There are some limitations in this study. Previous studies have shown that caffeine serves as an antioxidant through the direct elimination of ROS [57]. Our results did not distinguish the direct antioxidant effects of caffeine from those acting through antagonizing A2AR. Nevertheless, our study showed that caffeine acts at least in part by antagonizing A2AR.

Conclusions

This study demonstrated that caffeine could inhibit apoptosis, promote the proliferation of AECs II, and reduce OS in hyperoxia-induced AECs II injury, which was demonstrated by inhibiting the A2AR/cAMP/PKA/Src/ERK1/2/p38MAPK signaling pathway (Figure 6). This research has further enriched and clarified the molecular mechanism of caffeine in the treatment of BPD. Furthermore, A2AR may serve as a promising research target in BPD associated with prematurity. In the future, antioxidative therapeutic strategies using caffeine in the treatment of clinical BPD should be the focus of further investigations.

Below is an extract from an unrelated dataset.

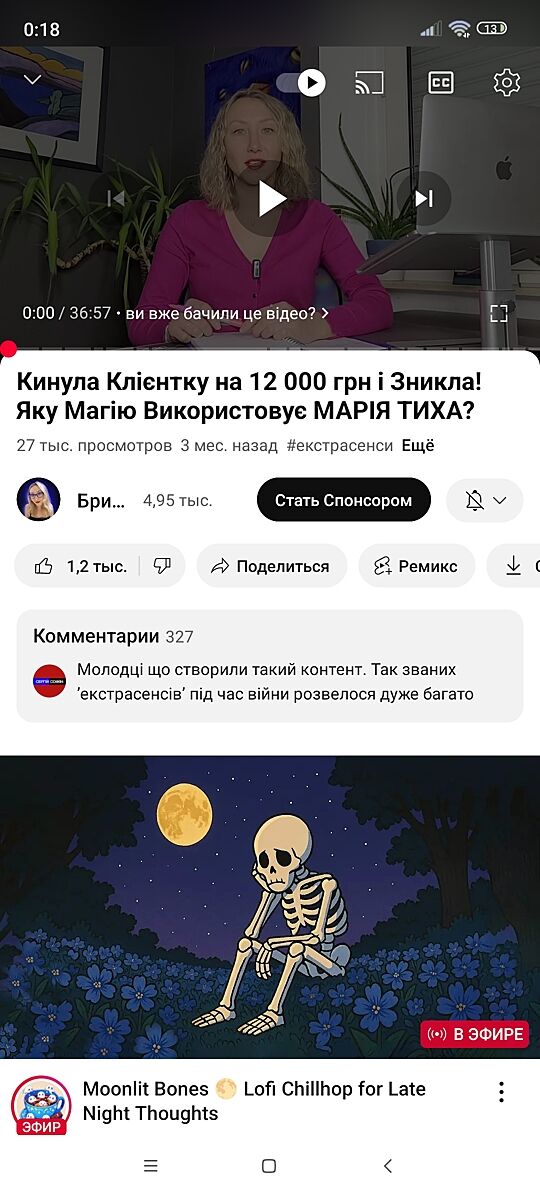
Task: Tap the Поделиться share button
Action: (x=271, y=566)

Figure 6. The protective mechanism of caffeine against hyperoxia-induced AECs II injury in vitro.

Disclosure statement

No potential conflict of interest was reported by the author(s).

Data availability statement

The datasets used and/or analyzed during the present study appear in the submitted article.

Additional information

Funding

This work was supported by the National Natural Science Foundation of China [No. U1804177], and the Henan Provincial Medical Scientific and Technological Project [No. 201503162].